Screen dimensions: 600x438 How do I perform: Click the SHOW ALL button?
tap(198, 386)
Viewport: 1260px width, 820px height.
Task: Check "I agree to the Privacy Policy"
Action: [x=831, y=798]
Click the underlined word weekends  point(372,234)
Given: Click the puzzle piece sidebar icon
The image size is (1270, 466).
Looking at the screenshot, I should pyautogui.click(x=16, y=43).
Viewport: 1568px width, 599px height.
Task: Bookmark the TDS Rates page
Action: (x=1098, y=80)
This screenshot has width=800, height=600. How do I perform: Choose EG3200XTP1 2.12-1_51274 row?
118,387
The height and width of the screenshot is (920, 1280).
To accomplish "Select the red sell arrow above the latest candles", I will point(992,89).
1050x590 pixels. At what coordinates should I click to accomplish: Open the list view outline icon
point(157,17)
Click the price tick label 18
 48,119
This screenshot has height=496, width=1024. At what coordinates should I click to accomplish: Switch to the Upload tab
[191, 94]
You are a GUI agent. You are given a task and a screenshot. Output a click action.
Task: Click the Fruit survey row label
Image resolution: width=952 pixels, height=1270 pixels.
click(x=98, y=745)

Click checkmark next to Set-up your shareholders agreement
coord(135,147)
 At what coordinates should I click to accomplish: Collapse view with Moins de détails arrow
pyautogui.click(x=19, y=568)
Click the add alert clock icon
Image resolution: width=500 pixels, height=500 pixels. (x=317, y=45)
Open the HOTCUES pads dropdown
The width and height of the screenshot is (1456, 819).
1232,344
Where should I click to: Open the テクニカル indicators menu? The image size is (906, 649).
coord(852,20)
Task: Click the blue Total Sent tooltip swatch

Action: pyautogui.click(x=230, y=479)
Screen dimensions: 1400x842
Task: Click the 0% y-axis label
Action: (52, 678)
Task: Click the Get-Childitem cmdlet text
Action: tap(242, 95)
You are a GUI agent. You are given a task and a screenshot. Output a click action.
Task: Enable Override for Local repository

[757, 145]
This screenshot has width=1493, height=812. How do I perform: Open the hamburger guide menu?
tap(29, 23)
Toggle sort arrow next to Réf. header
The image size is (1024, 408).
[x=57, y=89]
----
— What is asked —
Report, in full, every line of the data above that contains the string "accomplish". Case counts.

— Reply —
To accomplish "Select the red sell arrow above the latest candles", I will point(992,89).
1050x590 pixels. At what coordinates should I click to accomplish: Open the list view outline icon
This screenshot has height=496, width=1024. At what coordinates should I click to accomplish: Switch to the Upload tab
 At what coordinates should I click to accomplish: Collapse view with Moins de détails arrow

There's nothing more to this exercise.